Task statement: As the answer, give a copy of each line below that includes the word "Given".

┄┄┄┄┄┄

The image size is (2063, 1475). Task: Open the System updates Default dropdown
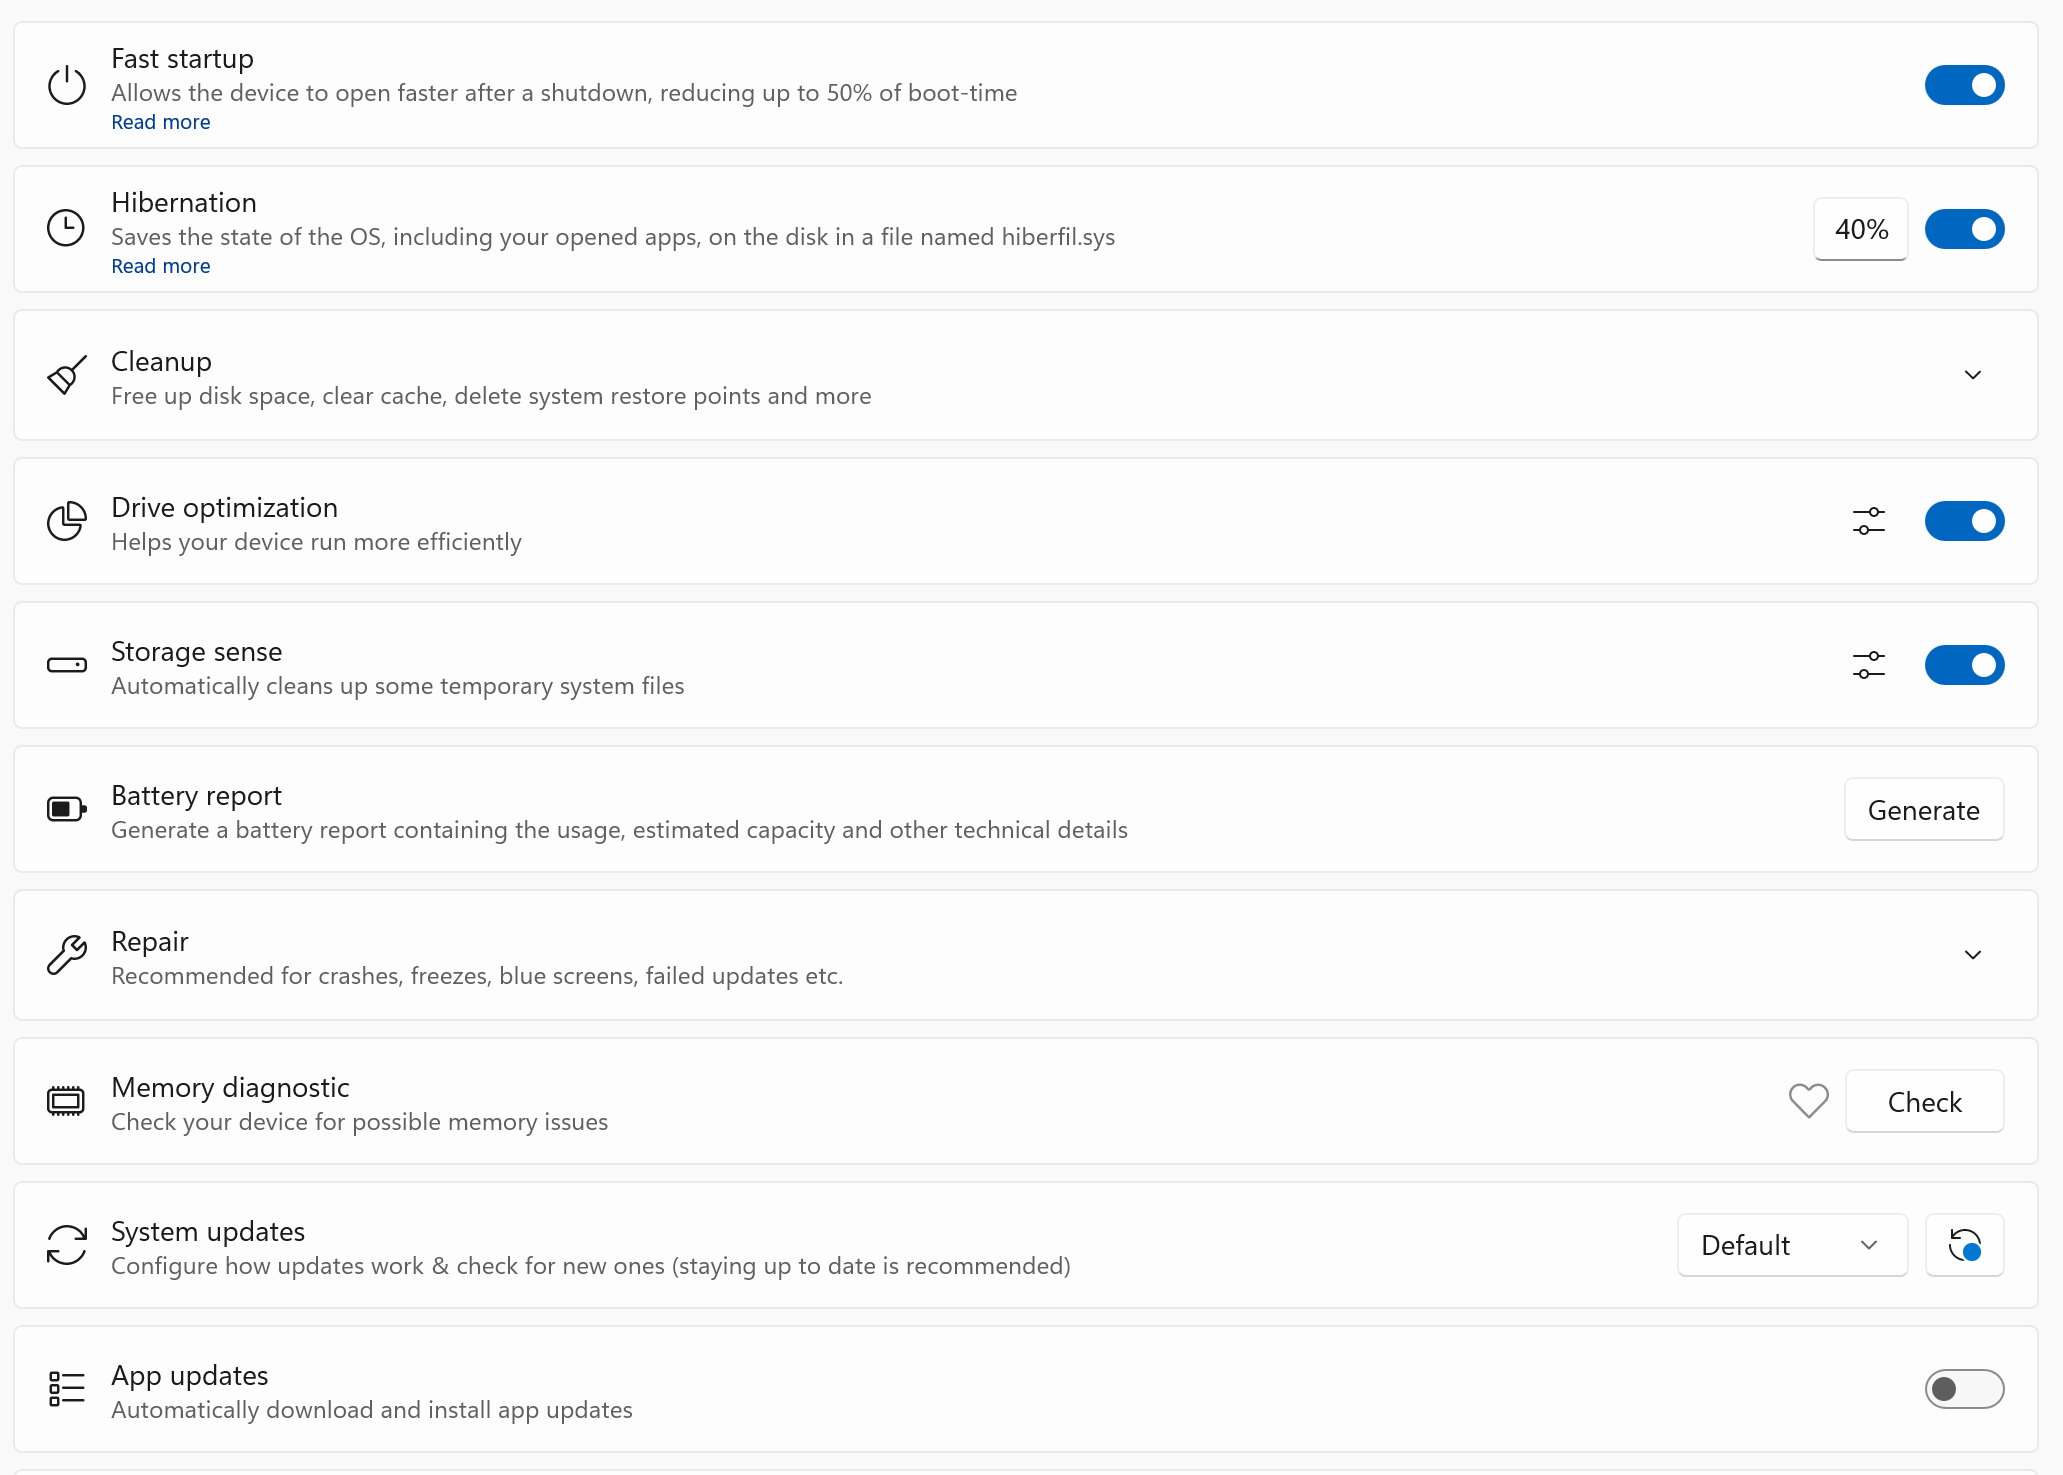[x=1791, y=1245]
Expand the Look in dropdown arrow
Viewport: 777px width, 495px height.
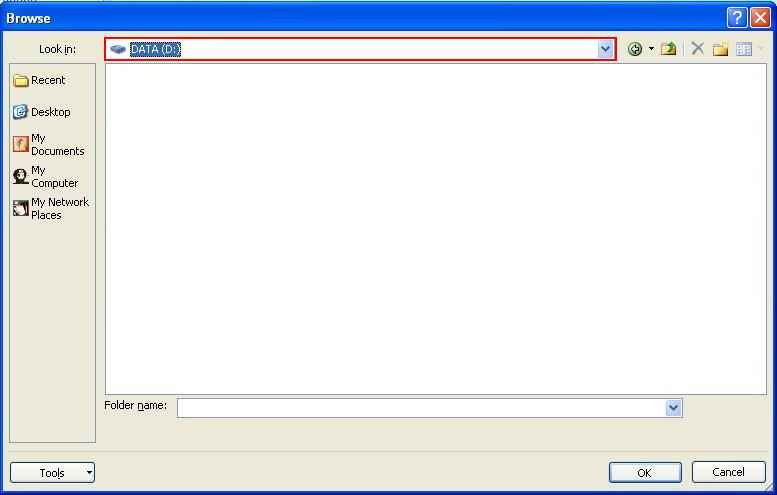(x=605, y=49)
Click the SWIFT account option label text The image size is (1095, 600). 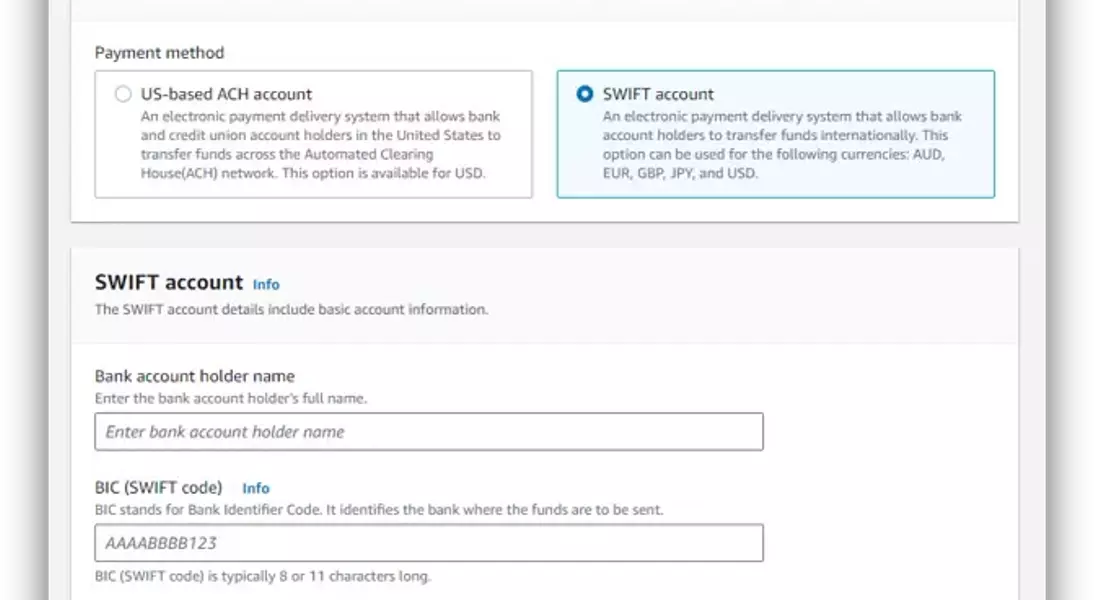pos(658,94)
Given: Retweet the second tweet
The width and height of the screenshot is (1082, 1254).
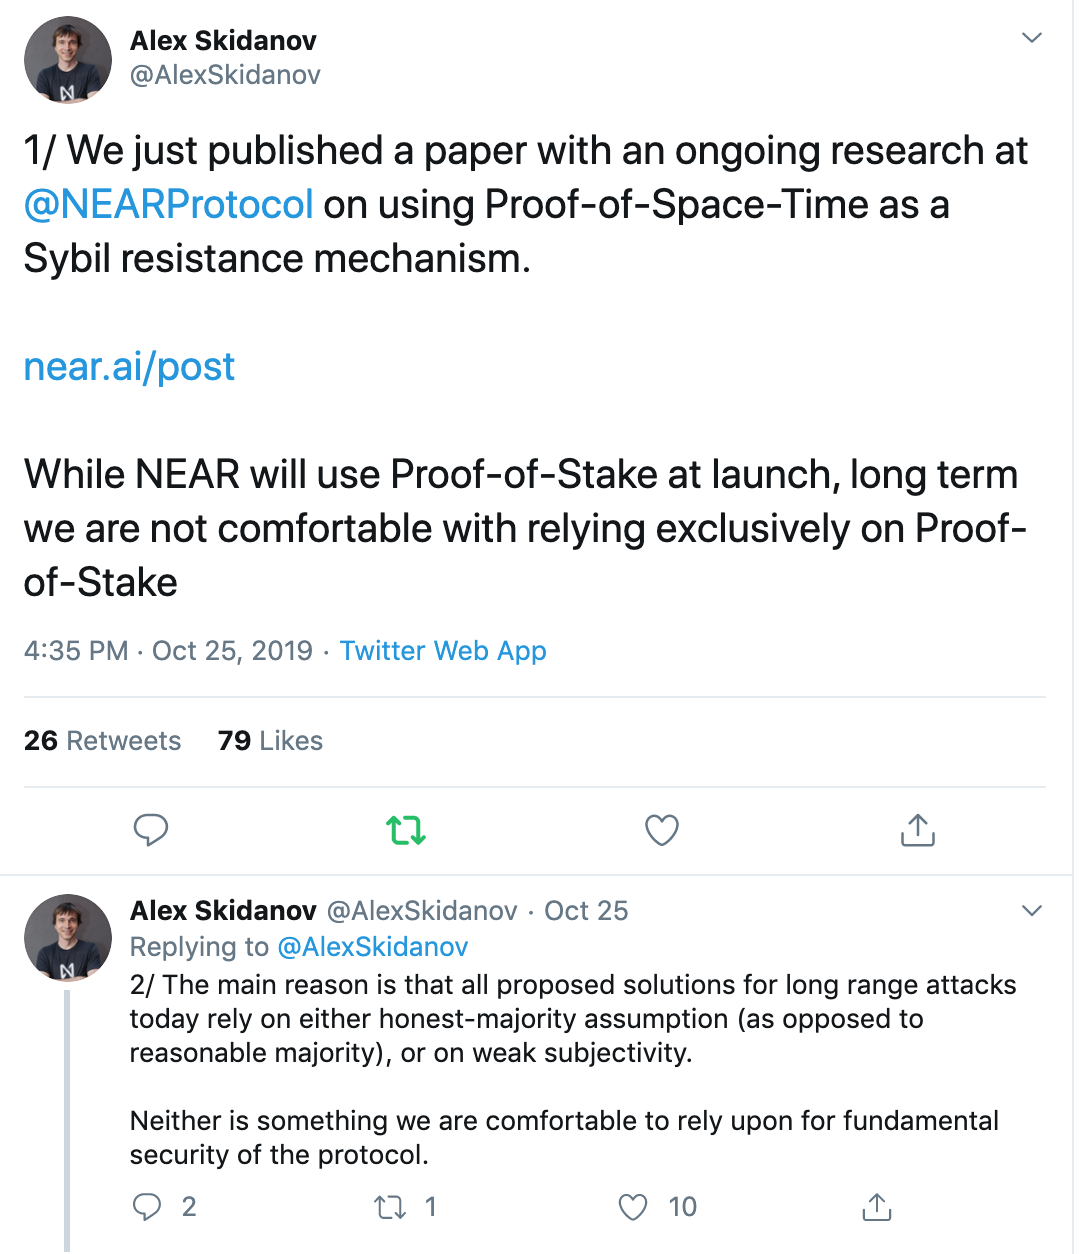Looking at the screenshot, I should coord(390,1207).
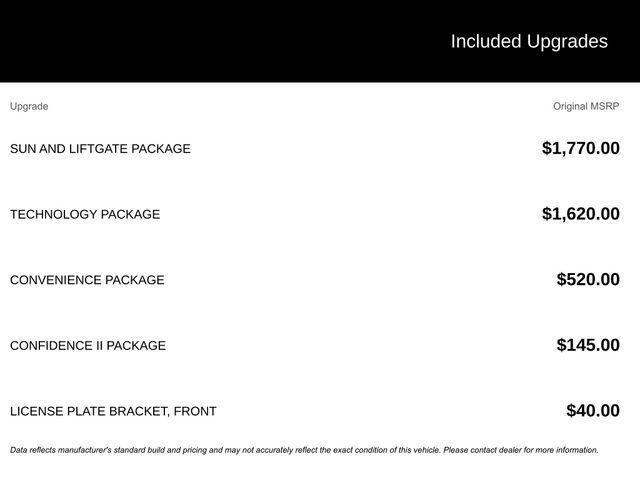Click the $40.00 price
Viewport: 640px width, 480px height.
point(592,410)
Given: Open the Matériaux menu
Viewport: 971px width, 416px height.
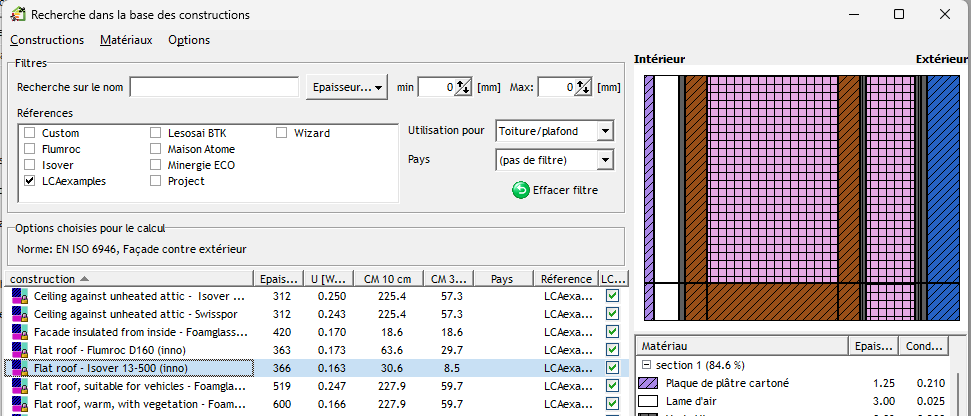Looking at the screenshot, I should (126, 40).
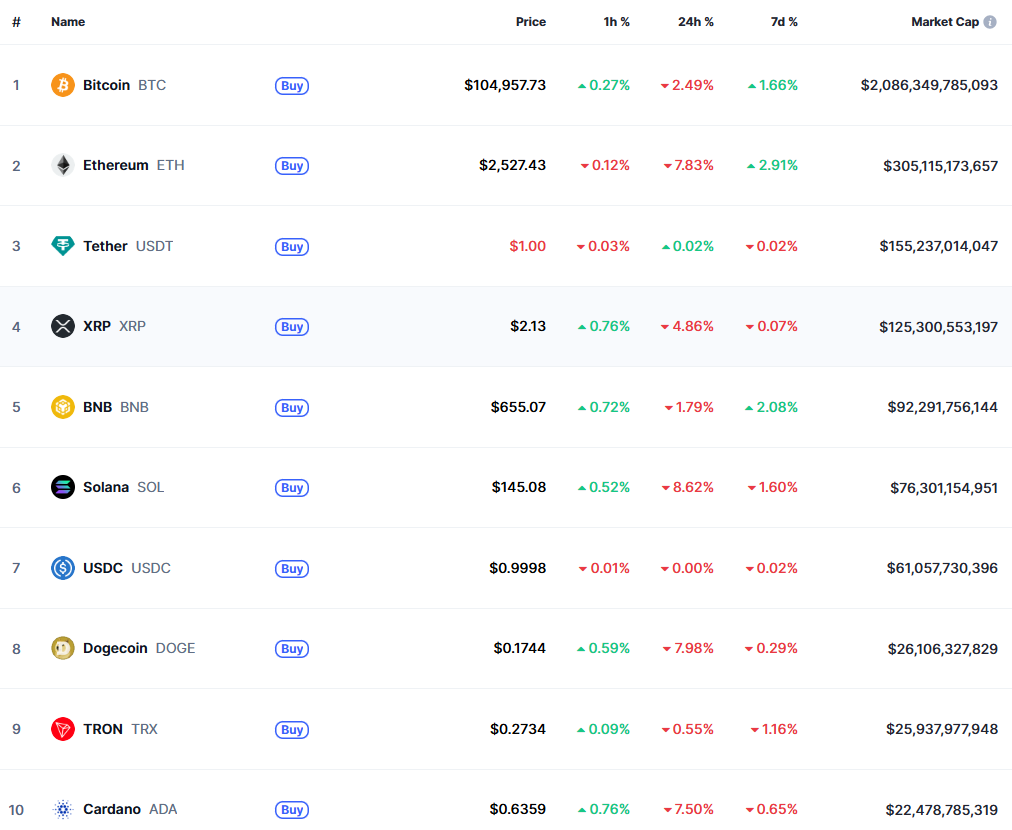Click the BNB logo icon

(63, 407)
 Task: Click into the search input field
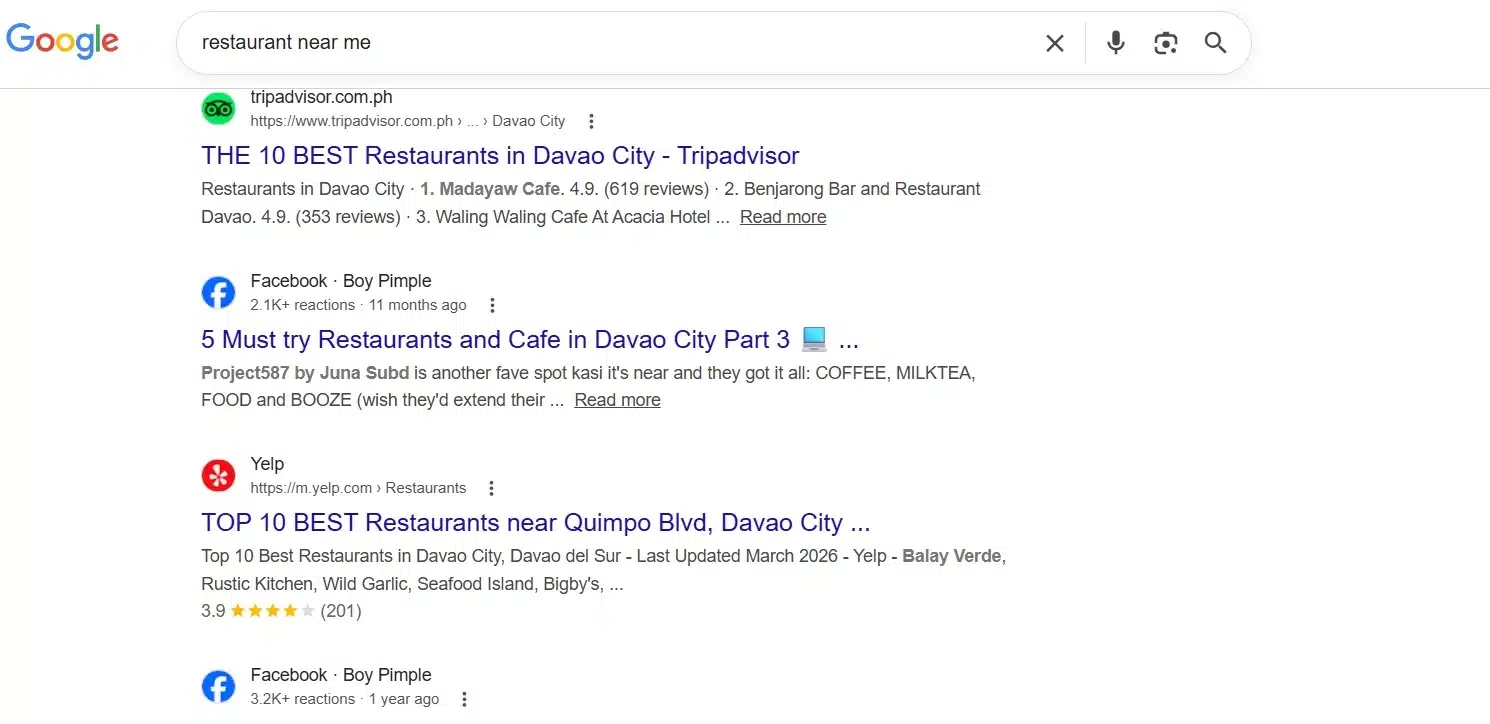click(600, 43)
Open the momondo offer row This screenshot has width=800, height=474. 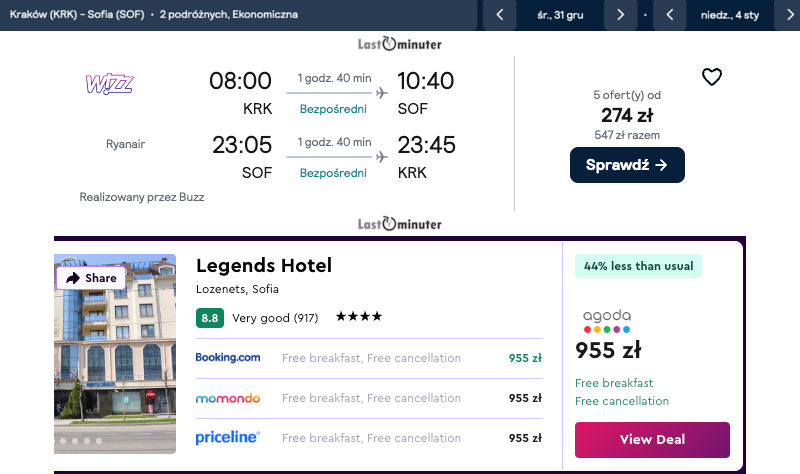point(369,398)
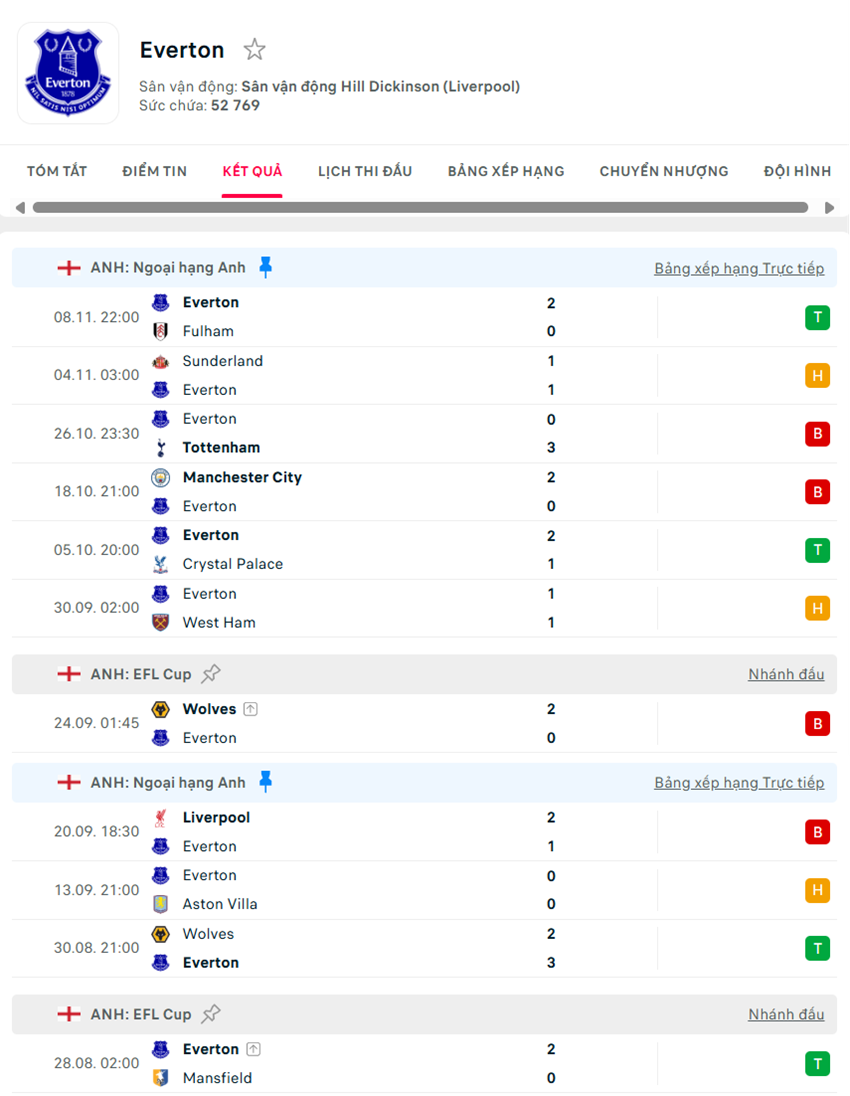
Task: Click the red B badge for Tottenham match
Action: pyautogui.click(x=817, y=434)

┄┄┄┄┄┄

Reply:
Given: Retweet the second tweet
Given: Open the Matériaux menu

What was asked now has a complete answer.